If everything works out, you’re done!
This is the simplest and quickest way to create a temporary ramp over steps without any prior experience.
All it takes is a little self-assurance and the correct power equipment.
A good accessibility construction project necessitates rigorous planning.
This helps to ensure that the construction meets the needs of the users as well as the local regulations.
Keeping these points in mind when building a wooden or deck ramp ensures your safety and the sturdiness of the ramp.
After all, everyone will have unlimited access to it.

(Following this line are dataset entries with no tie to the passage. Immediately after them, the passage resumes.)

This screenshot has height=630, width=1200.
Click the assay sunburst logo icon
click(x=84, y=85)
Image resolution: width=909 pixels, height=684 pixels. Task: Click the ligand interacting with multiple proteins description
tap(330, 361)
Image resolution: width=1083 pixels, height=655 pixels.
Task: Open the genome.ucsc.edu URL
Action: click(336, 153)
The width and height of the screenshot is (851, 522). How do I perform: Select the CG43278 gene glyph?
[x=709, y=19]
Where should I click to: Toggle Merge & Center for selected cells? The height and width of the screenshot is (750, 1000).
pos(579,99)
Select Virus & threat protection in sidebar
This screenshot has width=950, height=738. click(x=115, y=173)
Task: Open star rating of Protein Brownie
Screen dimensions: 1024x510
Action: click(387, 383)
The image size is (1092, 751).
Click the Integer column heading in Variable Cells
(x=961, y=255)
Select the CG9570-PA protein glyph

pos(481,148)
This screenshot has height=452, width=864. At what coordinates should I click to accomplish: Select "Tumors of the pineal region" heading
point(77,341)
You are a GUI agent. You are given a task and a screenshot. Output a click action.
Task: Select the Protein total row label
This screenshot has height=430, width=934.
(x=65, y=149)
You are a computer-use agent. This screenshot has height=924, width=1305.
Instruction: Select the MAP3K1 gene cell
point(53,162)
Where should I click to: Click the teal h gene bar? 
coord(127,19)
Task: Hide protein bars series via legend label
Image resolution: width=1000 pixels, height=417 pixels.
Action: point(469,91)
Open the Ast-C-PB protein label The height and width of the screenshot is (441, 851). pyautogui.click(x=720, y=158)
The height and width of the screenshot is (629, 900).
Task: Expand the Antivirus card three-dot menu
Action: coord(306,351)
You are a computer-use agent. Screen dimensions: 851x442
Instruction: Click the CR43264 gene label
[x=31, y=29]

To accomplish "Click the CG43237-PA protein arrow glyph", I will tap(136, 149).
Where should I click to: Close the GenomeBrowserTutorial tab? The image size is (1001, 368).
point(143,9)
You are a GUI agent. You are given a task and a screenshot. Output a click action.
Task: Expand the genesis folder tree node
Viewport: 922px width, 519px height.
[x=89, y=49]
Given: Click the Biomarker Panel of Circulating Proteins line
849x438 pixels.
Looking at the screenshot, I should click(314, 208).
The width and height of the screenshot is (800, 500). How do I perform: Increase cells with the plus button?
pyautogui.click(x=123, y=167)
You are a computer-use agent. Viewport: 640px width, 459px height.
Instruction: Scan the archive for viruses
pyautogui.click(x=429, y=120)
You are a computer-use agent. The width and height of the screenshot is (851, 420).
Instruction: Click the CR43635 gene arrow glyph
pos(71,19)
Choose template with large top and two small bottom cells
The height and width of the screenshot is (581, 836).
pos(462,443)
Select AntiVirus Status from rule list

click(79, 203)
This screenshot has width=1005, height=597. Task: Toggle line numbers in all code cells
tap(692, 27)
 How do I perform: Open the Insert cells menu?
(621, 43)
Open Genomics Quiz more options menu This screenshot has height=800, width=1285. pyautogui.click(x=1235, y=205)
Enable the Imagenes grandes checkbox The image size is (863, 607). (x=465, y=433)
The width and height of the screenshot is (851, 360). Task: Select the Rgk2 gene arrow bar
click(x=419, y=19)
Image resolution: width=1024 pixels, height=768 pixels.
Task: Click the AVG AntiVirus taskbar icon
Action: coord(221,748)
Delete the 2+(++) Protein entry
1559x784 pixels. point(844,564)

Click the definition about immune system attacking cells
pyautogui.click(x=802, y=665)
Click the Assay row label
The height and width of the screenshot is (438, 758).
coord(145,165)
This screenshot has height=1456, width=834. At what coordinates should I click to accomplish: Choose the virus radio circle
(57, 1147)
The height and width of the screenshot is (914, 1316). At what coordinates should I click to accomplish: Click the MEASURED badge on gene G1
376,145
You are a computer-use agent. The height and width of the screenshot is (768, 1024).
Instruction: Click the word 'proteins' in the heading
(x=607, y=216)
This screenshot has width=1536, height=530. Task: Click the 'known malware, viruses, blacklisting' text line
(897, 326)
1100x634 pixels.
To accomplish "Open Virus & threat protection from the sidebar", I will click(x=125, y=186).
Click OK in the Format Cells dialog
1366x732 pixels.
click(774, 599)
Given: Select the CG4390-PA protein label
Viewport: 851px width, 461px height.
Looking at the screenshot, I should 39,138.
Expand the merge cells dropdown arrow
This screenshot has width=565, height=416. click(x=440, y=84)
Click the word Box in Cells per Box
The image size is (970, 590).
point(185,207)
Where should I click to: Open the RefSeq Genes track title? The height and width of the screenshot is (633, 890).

Frequently Asked Questions
How long does a ramp need to be for 3 steps?
Stairs typically run about 7.5 inches high each so for three stairs a standard rise or height would be about 22 inches.
The ADA [Americans with Disabilities Act] recommends 1 foot for ramp for every one inch of rise.
Can I use plywood for a wheelchair ramp?
For an indoor ramp, plywood might work, but when building a wheelchair ramp outdoors, use pressure-treated lumber.
How do you bend plywood for a ramp?
Heat the plywood, using your hands to put pressure on it and bend it.
Once the wood is bent to the right shape, lay it into your mold and clamp it in place.
Then soak towels in water and heat them in the microwave or dip them in boiling water.
Lay them on the work piece and clamp the whole thing together.
What is the best material for a ramp?
Concrete is the most expensive ramp option available. it is also the strongest and the most permanent.
Concrete ramps can easily have excellent non-slip surfaces built in during construction.
Concrete ramps require specialized installation and building permits.
What are threshold ramps used for?
A threshold ramp can be used for height obstructions such as sliding glass doors which have a lower track that prevents wheeled transport devices such as scooters and wheelchairs from crossing over them.